Wednesday, January 1, 2014

Jawaban Dari Sebuah Jawaban




Untuk kesekian kalinya aku menulis lagi-lagi soal ini
Ini 2014, men. Dan aku masih terperangkap dalam dunia yang kubuat sendiri. Dalam rasa sakit yang kutoreh sendiri.
Tapi percayalah, teman. Aku bukan orang yang suka mengingat ingat rasa sakit itu. Aku bukan hanya tidak suka. Aku bahkan terkadang tidak mampu mengulang sakit yang pernah kurasakan sendiri. Ini soal mengikhlaskan mungkin. Atau mungkin soal melupakan.
Sebenarnya aku sedang tidak berminat menulis di sini. Tapi kau temanku. Aku tidak akan membiarkanmu terperangkap di dalam rasa bersalahmu kalau itu behubungan dengan aku.
Sila diperiksa kembali kapan aku menuliskan suara hatiku itu. 10 Desember 2013 (kalau tulisan itu yang kau maksud). Itu sudah hampir sebulan.

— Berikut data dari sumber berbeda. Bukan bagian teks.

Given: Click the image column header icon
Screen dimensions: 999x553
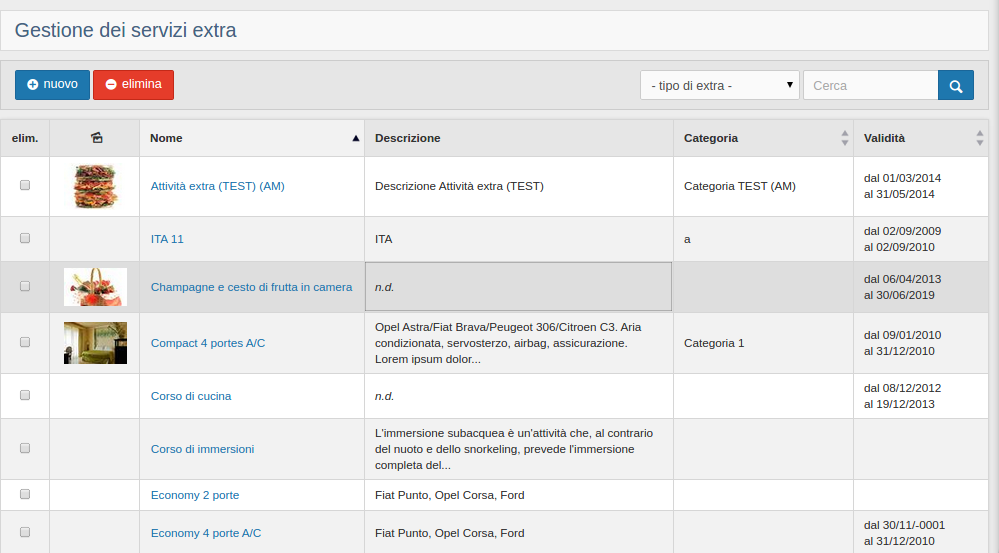Looking at the screenshot, I should pos(95,138).
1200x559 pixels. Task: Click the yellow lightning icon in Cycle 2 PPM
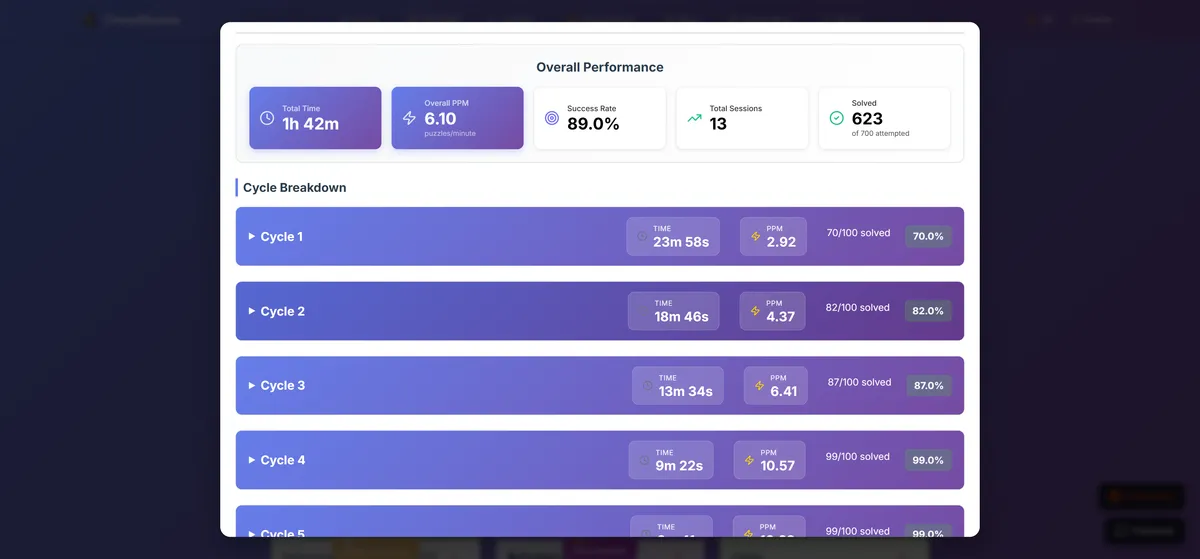click(756, 311)
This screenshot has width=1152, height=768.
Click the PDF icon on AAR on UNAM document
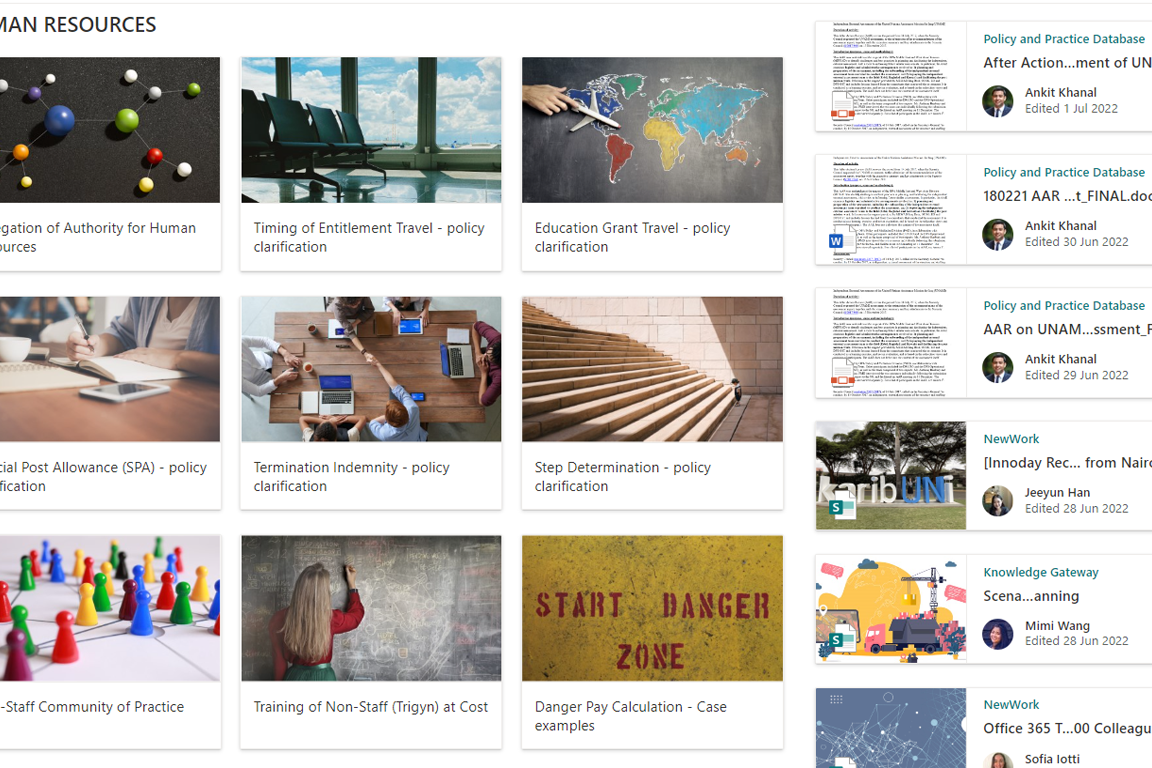842,374

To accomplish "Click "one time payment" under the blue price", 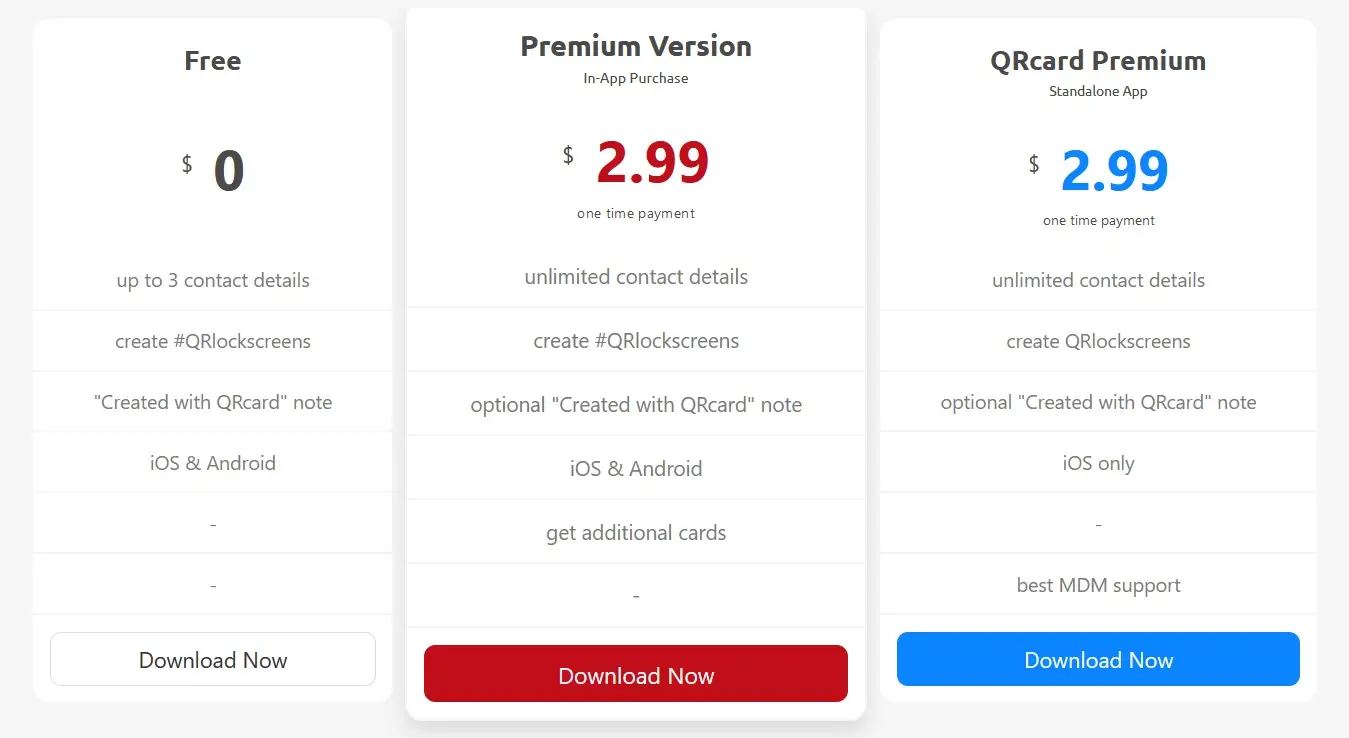I will pos(1098,220).
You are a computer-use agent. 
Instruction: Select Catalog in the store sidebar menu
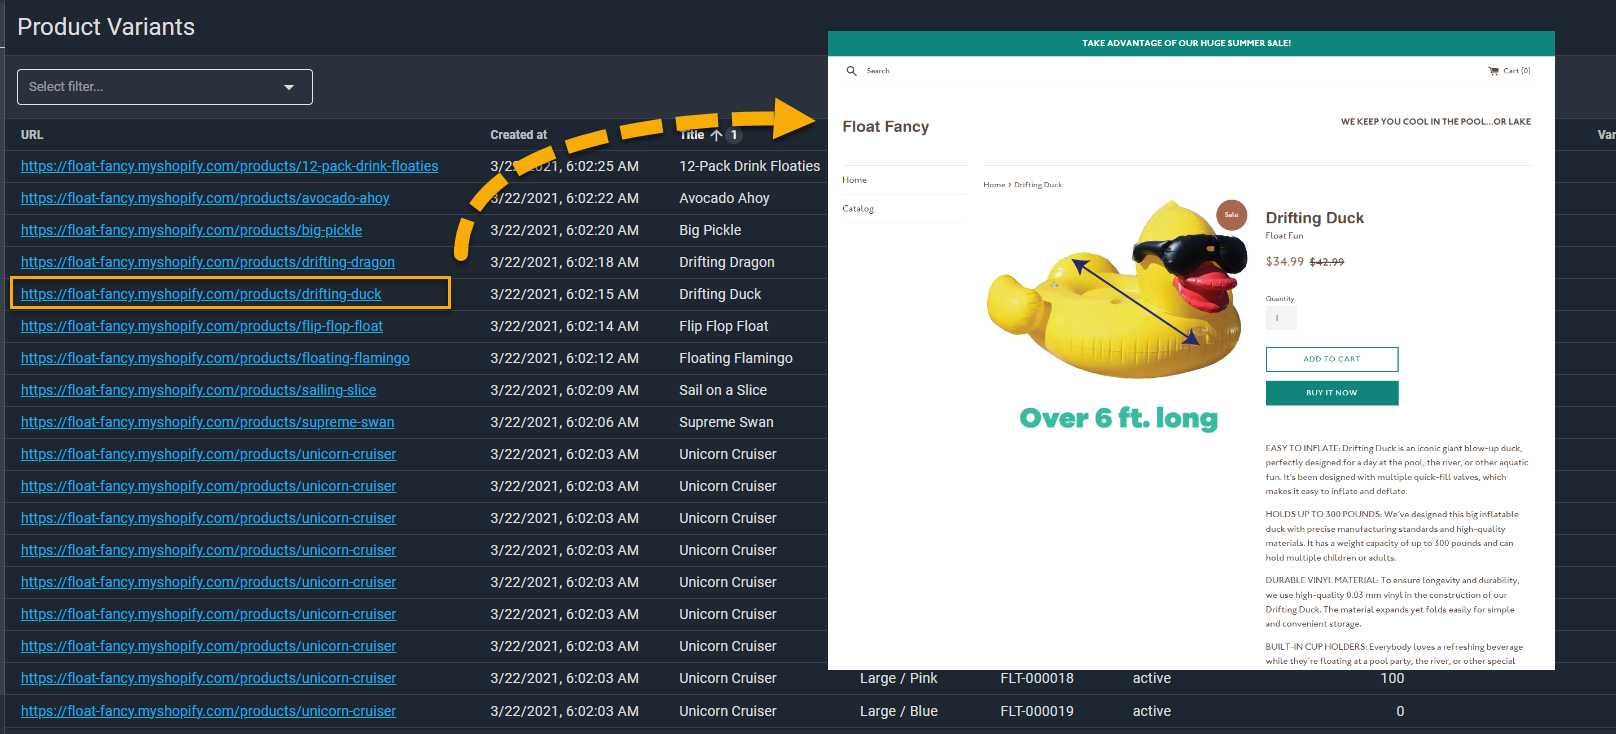point(858,209)
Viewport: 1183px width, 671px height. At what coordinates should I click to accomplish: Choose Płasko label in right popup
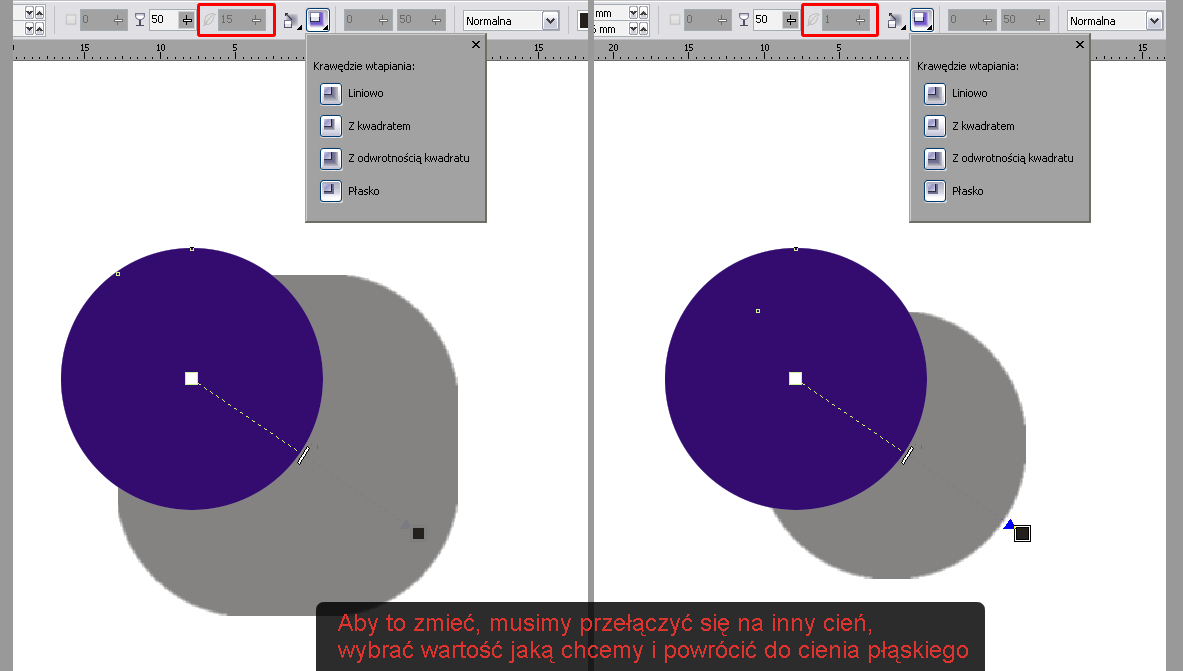point(966,191)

Dan apa peduliku soal kecocokan kalian atau kebersamaan kalian. Karena sekeras apapun aku berusaha menghilangkan batas, aku tetap tidak bergerak kemana-mana (kalau kau mengerti maksudku). Posisi aku sekarang, sudah cukup aku syukuri. Bagaimana posisi orang lain(termasuk kamu) akan aku coba untuk tidak kupedulikan. Tidak kupedulikan bukan dalam arti aku tidak menganggap ada. Tapi menanamkan pada diriku sendiri sebuah konsep. Tahu diri. Aku tahu, aku bukan siapa-siapa.
Soal aku mengeluh saat itu, hanya luapan sesaat. Dan sengaja kubuat analogi supaya tetap berlaku selamanya, tidak kadalurasa. Tidak hanya untuk keadaanku saat itu. Mungkin untuk keadaan jutaan orang di luar sana yang juga merasakan hal serupa. Terlalu terlambat meminta maaf sekarang. Sudah lama kumaafkan. Mungkin sejak aku selesai menuliskan tulisan itu. Atau mungkin aku menyadari kalau itu bukan salahmu. Hanya murni kesalahanku.
Tawaranmu untuk berdamai : aku TOLAK.
Karena kita tidak pernah berperang. Hanya aku. Yang berperang pada diriku sendiri. Mungkin sudah saatnya aku berdamai pada diriku sendiri. Berdamai pada gumaman hatiku, gumaman pikiranku. Tentang semuanya. Termasuk tentang kamu.